The Myopathic Lesion
In contrast
to neurogenic lesions, nerve fibers in most myopathic
lesions remain by and large intact while muscle
fibers die or become diseased. Therefore, one of
the typical early changes in myopathies is a reduced
duration of the motor unit and a drop in its amplitude.
The muscle fibers that survive are either still
unaffected by the process or just beginning to be
involved. These fibers will atrophy, divide, separate
into small fragments, or split along their axes.
Such changes result in a very erratic, unstable
spread of the depolarizing current, causing considerable
desynchronization in the motor units.

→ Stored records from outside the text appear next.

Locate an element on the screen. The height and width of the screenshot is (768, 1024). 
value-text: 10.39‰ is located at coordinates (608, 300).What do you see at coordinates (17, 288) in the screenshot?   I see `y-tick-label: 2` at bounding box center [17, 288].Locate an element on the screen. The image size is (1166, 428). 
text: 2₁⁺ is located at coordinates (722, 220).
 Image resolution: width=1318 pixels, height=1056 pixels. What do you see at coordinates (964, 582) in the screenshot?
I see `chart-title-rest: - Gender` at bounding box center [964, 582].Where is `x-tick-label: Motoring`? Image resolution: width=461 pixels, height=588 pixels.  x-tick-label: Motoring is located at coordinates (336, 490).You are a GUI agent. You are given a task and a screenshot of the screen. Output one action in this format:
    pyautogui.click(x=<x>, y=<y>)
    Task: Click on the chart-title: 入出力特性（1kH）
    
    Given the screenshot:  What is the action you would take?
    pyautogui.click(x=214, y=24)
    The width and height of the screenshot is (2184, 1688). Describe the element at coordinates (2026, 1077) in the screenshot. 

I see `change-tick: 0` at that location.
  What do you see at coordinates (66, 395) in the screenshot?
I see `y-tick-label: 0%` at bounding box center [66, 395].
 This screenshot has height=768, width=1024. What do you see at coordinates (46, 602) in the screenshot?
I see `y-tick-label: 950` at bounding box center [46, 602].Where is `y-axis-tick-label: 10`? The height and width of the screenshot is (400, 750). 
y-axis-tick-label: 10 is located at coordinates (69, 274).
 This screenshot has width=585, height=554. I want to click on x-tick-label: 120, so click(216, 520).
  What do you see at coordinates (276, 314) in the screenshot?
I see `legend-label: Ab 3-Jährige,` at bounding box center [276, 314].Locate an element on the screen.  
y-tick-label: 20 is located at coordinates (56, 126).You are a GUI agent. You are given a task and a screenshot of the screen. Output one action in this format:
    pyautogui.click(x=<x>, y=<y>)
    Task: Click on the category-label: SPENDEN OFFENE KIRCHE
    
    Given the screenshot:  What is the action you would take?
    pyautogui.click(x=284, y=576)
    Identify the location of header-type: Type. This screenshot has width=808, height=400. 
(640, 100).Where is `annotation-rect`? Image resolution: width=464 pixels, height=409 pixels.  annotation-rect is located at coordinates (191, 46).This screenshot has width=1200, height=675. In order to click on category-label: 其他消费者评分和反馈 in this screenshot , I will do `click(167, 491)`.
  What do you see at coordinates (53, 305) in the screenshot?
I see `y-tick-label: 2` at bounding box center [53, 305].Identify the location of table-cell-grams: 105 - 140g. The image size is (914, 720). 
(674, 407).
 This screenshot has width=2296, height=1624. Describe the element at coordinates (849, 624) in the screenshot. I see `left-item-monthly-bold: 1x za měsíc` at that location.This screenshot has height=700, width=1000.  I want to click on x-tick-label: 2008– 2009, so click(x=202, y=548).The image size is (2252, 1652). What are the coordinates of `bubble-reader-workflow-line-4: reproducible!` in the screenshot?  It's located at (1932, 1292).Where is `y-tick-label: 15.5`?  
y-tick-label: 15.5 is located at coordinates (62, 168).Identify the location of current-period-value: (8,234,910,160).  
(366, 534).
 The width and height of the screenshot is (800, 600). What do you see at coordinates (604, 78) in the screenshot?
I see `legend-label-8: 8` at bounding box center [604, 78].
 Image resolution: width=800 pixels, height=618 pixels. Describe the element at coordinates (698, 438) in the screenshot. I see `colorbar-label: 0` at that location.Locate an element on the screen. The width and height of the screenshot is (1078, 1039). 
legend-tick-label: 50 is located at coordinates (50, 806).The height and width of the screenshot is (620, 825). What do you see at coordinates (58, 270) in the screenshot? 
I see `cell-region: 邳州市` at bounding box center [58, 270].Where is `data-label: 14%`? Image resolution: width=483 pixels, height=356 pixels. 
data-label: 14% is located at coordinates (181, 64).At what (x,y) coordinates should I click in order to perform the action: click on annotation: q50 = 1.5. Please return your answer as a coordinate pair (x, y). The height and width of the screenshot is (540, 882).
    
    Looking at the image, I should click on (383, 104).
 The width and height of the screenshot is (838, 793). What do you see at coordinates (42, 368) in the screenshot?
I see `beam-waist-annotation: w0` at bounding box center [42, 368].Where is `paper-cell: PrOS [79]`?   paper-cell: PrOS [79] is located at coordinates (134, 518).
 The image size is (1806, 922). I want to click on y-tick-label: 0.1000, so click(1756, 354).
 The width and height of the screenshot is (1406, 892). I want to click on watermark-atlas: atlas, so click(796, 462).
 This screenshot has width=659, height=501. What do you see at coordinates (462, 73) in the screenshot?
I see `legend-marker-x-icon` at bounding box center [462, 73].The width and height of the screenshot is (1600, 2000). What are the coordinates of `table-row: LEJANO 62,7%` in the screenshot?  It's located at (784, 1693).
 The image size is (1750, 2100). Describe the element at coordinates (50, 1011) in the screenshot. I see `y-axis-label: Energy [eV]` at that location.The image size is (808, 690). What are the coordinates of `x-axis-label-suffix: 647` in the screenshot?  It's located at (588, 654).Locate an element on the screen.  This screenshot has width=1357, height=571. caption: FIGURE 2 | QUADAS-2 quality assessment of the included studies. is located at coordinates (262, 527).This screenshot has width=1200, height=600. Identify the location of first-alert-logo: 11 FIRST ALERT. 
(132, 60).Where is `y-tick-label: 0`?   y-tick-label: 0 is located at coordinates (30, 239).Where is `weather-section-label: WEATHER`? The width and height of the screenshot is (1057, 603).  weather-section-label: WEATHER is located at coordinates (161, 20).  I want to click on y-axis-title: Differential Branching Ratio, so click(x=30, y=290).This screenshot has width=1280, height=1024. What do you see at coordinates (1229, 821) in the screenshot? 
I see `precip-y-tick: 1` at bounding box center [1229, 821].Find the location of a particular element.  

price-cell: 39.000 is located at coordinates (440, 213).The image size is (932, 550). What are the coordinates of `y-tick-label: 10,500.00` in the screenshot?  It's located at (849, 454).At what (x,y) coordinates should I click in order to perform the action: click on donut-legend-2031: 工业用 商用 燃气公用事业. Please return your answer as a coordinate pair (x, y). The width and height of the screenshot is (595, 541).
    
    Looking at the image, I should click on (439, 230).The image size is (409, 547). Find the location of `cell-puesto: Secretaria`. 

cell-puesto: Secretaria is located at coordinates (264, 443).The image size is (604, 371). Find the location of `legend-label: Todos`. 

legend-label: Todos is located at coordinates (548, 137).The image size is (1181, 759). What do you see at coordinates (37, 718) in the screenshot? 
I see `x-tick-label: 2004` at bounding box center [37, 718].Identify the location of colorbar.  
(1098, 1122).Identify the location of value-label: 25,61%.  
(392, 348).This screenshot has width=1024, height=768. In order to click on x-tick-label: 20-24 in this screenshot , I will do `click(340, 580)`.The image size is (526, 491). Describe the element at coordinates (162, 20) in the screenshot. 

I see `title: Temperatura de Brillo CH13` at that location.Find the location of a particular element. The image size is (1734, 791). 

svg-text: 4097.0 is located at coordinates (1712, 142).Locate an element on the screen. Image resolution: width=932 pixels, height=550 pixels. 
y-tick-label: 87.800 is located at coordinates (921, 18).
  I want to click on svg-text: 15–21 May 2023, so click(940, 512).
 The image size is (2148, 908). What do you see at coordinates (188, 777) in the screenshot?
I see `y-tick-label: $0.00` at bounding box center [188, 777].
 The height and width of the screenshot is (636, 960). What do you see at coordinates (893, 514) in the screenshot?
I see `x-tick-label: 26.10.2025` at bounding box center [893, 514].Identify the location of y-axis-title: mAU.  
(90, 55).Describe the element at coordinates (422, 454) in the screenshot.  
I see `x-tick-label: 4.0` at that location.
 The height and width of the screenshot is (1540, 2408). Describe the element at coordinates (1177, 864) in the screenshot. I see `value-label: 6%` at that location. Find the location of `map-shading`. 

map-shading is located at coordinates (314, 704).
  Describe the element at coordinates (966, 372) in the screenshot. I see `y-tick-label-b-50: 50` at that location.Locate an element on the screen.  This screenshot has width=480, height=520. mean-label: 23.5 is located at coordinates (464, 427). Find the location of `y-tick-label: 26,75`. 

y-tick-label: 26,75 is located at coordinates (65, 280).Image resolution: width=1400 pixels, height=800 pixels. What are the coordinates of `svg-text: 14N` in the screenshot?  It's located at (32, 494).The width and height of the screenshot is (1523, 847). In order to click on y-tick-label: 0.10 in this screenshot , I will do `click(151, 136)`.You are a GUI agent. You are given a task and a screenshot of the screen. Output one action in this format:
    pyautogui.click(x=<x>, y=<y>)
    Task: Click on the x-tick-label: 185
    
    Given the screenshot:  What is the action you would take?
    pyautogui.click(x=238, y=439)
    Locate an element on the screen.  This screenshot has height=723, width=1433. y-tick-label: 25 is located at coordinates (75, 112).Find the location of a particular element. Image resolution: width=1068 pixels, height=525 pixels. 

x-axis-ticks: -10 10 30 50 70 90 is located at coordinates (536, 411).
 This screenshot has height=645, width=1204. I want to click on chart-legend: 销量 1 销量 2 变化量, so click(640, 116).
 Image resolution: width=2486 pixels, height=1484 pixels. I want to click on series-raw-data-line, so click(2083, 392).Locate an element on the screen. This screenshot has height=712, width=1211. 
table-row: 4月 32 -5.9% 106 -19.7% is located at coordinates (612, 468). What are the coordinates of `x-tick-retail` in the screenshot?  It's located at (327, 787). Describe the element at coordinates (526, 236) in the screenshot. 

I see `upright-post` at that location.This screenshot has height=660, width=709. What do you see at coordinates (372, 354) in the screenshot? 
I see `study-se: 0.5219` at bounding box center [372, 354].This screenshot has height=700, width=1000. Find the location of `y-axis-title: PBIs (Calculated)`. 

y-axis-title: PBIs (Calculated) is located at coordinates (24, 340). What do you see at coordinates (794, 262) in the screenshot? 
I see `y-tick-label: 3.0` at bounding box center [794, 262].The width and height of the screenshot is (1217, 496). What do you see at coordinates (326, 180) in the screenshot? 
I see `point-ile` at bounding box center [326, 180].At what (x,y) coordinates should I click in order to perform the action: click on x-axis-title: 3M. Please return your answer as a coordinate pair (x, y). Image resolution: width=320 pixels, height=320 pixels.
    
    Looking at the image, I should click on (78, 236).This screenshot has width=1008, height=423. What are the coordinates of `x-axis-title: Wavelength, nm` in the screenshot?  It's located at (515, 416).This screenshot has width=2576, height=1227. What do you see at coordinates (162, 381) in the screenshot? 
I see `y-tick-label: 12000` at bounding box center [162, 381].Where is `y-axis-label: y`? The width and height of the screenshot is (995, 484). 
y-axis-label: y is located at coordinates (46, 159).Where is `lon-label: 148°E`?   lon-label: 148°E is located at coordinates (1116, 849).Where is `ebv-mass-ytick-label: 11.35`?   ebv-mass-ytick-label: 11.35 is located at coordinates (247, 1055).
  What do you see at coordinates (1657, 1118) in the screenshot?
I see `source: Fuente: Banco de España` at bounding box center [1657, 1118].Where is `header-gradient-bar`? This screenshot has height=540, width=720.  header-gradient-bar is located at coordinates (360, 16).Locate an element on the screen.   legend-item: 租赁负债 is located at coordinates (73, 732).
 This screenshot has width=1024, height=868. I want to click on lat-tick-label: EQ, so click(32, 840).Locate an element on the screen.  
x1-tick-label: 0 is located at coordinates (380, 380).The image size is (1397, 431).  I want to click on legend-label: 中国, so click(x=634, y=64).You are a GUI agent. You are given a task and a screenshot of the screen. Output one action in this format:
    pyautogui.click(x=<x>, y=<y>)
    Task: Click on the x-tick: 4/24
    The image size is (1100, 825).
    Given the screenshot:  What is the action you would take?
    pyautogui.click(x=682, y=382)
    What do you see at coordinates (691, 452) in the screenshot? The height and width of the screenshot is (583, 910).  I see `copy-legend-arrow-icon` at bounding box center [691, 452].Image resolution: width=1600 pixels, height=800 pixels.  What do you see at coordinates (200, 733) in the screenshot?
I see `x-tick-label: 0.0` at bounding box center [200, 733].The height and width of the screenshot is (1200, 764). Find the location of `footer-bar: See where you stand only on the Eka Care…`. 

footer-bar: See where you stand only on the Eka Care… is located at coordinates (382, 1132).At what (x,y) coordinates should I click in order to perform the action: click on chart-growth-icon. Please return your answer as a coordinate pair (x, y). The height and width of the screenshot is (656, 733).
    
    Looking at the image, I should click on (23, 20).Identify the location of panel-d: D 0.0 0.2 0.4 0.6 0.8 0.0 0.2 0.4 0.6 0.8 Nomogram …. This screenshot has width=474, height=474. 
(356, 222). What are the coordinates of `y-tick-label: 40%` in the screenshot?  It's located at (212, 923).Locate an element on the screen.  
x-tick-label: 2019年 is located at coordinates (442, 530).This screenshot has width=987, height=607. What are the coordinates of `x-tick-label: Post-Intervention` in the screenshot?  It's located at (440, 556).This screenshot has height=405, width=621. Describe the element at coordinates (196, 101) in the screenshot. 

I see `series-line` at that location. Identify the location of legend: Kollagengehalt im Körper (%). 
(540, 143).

Typically
these motor units are of low amplitude, short duration,
and have a high number of phases.
On the loud speaker, they have a typical scratchy
metallic sound that can be best compared to the
noise of hail falling on a tin roof. Another characteristic
of these motor units is their recruitment in very
large numbers at fairly low voluntary effort. Indeed,
with only a moderate degree of contraction, one
can see a full interference pattern. This results
partially from the little effort that each of these
reduced size motor units can deliver, thus requiring
large numbers of them to deliver an adequate effort.
Changes caused by neuromuscular transmission defect
In diseases
where the neuromuscular junctions is so impaired
that transmission is either extremely erratic or
does not take place, some muscle fibers affected
by the process are "excluded" from the
motor unit when their neuromuscular transmission
fails. If a significant number of muscle fibers
are thus "in" or "out" of the
motor unit depending on neuromuscular transmission,
moment-to-moment changes in the shape of the motor
unit potential are seen as a result. These variations
are present in the more severely affected muscles
that, if accessible to nerve conduction studies,
will show a decrement on repetitive stimulation.